Risques du placement

> Risque de perte de tout ou partie de l’investissement réalisé.

> Risque d’illiquidité de tout ou partie du portefeuille.

> Risque de requalification fiscale.
 

> Risque de perte de tout ou partie de l’investissement réalisé.

> Risque d’illiquidité sur la totalité du portefeuille jusqu’à une éventuelle liquidation de la holding.

> Risque de requalification fiscale.

> Risque de difficulté à estimer la totalité des frais sur la durée du produit, frais qui peuvent entamer significativement sa rentabilité.

> Risque de conflits d’intérêts potentiels entre les fonctions du gestionnaire de la holding et les autres fonctions qu’il exerce, en l’absence de règles destinées à encadrer et résoudre la gestion de ces conflits.
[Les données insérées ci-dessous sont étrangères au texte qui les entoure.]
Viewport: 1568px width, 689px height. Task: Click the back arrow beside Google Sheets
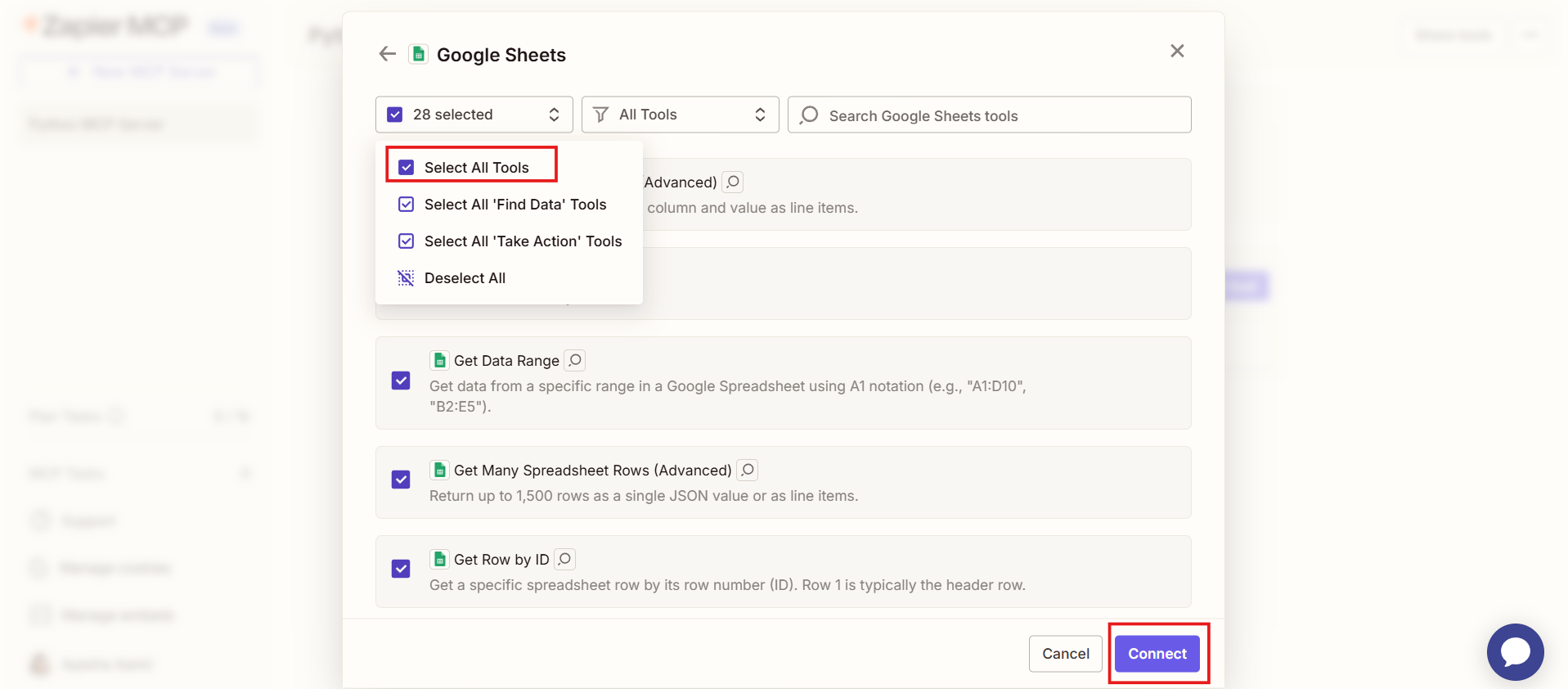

Durée de blocage du placement

Il est en pratique impossible d’obtenir le rachat de ses parts pendant la durée de vie du fonds (qui peut aller jusqu’à 10 ans, voire plus) même au-delà du délai fiscal de 5 ans. 

Dans la plupart des cas, obligation de conserver les actions tout au long de la durée de vie de la société, même au-delà du délai fiscal de détention de 5 ans.

 

Quels sont les risques spécifiques à un investissement en FCPR ou en holding ?
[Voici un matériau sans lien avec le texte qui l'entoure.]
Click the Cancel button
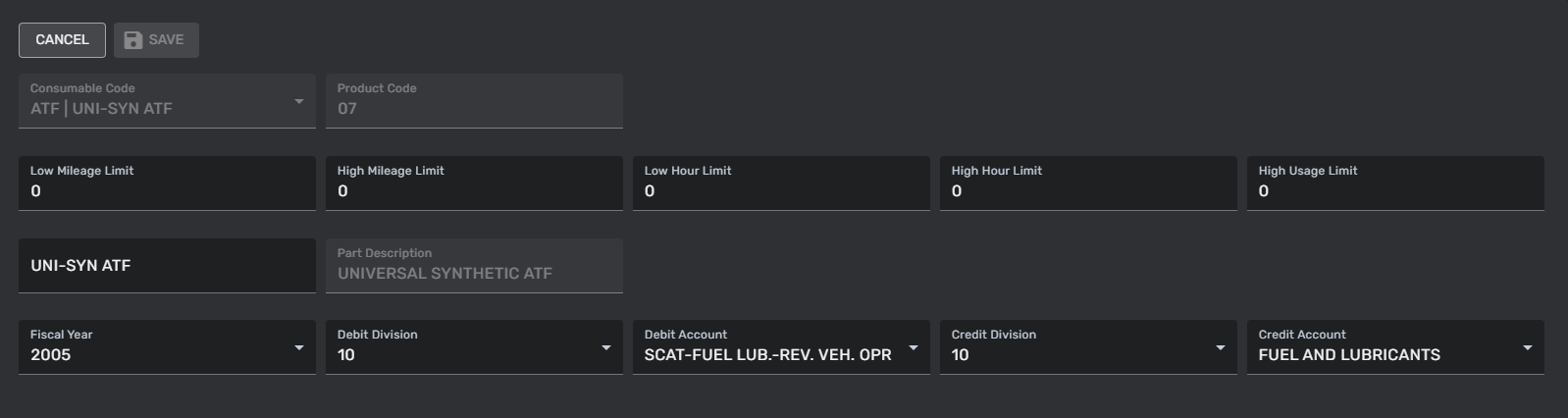1568x418 pixels. 62,40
Avant de vous engager, examinez attentivement l’ensemble des facteurs de risque. Ils sont présentés dans le DICI et sont décrits dans le règlement pour les FCPR.

  • Risque de perte en capital (risque de récupérer moins que le capital initialement investi) : En investissant dans un FCPR ou dans une holding, vous risquez de ne pas récupérer l’intégralité de votre capital (risque de perte partielle ou totale). En effet, les perspectives de développement des sociétés dans lesquelles le fonds ou la holding investit sont incertaines.
  • Risque d’illiquidité (en termes d’illiquidité des entreprises cibles) : Les entreprises cibles de capital investissement n’étant pas cotées sur un marché réglementé, leurs titres ne sont pas négociables et leur cession nécessite plusieurs mois, voire une année, en fonction de l’état du marché. La liquidité dépend de la capacité à céder rapidement ses actifs non cotés. Cette liquidité est notamment obtenue par la cession des titres à un autre professionnel du capital investissement ou par introduction en bourse.
  • Risque de requalification fiscaleEn tout état de cause, l’agrément ou le visa de l’AMF ne signifie pas que vous bénéficiez automatiquement des différents dispositifs fiscaux présentés par la société de gestion. L’éligibilité du produit au dispositif de réduction fiscale peut être remise en cause en cas de non-respect des règles d’investissement.  

    Risque d’illiquidité des parts (ne pas pouvoir vendre ses parts avant l’échéance) : En tant qu’actionnaire de holding ou porteur de parts du fonds, vous ne bénéficiez pas d’un marché secondaire organisé. Ainsi, il est en pratique impossible d’obtenir le rachat avant la fin de la durée de vie du fonds ou de la holding.
  • Risque lié à la valorisation des titres en portefeuille : La valorisation des titres non cotés détenus par le fonds ou la holding est basée sur la valeur actuelle de ces titres. Ainsi, cette valorisation peut ne pas refléter le prix reçu en contrepartie d’une cession ultérieure desdits titres.

Quels sont les frais d’un investissement en fonds de capital investissement (FCPR) ?

Avant d’investir, renseignez-vous sur les frais qui vous seront facturés. Vous trouverez les principaux frais dans la liste ci-dessous.

  • La commission de souscription (« droits d’entrée ») rémunère l’acte de commercialisation. Généralement négociable, elle est payée lors de la souscription.
  • Les frais liés à la constitution (facturés lors de la création du fonds).
  • Les frais de fonctionnement et de gestion du fonds (prélevés au maximum annuellement). Ils représentent un pourcentage du montant de la souscription et sont prélevés directement sur ce montant.
  • Les frais de gestion indirects liés à l’investissement éventuel dans d’autres OPC.